-- Passage for review --
···
Comet Browser is an upcoming Browser built by the team behind Perplexity (one of the most promising search-focused AI teams right now).
What they realized is that web browsers are at the core of search, so what if they built a browser that has their AI search at the core? Might sound familiar to The Browser Company's thesis with their new upcoming Dia Browser, but Perplexity is quite a bit larger and has had more success in the search space, taking nearly 2% of global search traffic.
Perplexity has something up their sleeve with Comet though, and it's all around their Assistant.
Comet's built-in assistant is what sets it apart from all the best browsers we've covered. It handles the new table-stakes well, with Perplexity at the core, so all the usual search and research functionality is handled.
It can also interact with open tabs, allowing you to essentially target your search and research to a more specific dataset to what you're looking into. But Dia can do this as well, so it's not particularly standout in a browser.
···
-- Data under study --
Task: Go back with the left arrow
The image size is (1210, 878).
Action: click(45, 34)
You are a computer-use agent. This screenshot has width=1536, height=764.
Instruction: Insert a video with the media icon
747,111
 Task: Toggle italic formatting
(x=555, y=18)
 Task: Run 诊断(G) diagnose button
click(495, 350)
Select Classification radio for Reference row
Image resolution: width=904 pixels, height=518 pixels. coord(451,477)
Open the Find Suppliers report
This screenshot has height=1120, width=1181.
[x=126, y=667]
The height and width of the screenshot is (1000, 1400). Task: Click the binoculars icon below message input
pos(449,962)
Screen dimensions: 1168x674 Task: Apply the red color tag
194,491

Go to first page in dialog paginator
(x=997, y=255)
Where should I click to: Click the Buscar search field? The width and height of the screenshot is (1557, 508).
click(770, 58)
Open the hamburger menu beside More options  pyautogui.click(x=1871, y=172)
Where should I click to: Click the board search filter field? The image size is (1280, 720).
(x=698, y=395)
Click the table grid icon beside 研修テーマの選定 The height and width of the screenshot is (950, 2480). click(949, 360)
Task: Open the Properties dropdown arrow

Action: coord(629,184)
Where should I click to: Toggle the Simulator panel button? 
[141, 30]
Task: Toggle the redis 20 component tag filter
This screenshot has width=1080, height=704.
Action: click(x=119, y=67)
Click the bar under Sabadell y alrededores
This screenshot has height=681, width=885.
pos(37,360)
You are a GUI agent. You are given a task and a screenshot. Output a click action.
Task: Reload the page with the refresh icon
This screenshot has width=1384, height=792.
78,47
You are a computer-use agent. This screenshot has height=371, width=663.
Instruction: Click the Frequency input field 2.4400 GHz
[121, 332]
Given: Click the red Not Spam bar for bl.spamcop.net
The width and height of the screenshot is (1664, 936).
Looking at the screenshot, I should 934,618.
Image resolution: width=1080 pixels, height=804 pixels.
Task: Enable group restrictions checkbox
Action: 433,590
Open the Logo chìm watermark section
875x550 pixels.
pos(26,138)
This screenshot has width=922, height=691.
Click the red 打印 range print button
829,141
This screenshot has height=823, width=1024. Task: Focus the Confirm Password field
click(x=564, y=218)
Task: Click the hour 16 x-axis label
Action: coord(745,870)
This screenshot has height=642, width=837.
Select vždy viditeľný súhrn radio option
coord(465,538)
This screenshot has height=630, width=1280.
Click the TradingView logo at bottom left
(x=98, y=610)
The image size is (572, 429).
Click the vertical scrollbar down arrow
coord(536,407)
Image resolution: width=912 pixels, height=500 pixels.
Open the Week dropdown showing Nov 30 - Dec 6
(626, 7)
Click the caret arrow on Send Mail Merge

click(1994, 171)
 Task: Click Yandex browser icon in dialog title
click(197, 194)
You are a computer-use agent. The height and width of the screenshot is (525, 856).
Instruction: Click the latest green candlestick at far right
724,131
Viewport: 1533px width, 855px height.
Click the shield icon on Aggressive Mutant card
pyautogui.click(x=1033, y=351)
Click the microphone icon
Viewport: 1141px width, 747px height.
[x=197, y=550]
···
-- Task A --
Answer these from the Comet Browser text:
(i) Which team is building Comet Browser?
(ii) About what share of global search traffic has Perplexity taken?
(iii) What is the name of the upcoming browser from The Browser Company?
-- Task B --
List every company and every browser named in the Comet Browser text.
-- Task C --
Carry on with the Comet Browser text from where it stops.
None of the records are needed for what comes next.

-- Answer A --
(i) The team behind Perplexity.
(ii) Nearly 2%.
(iii) Dia Browser.

-- Answer B --
Comet Browser, Perplexity, The Browser Company, Dia Browser

-- Answer C --
But what does set it apart is Comet gives us the first actual glance at what this coveted "Agentic Browsing" experience actually is, in a non-technical, actually user-friendly way.
What does this mean? Well it can connect into your calendar and email to tell you about important emails (cool, like Google Assistant, right?), but most impressively it can even navigate the web for you.
I'm saying that you can ask it to do things, and it will actually navigate around the page your on, open new pages when needed, and take action as if it's a human you're asking to do something for you.

With all of that said, moving into the browser space is incredibly difficult, but there is something incredibly interesting about this new wave of AI browsers, and we're totally here for the browser space to finally evolve.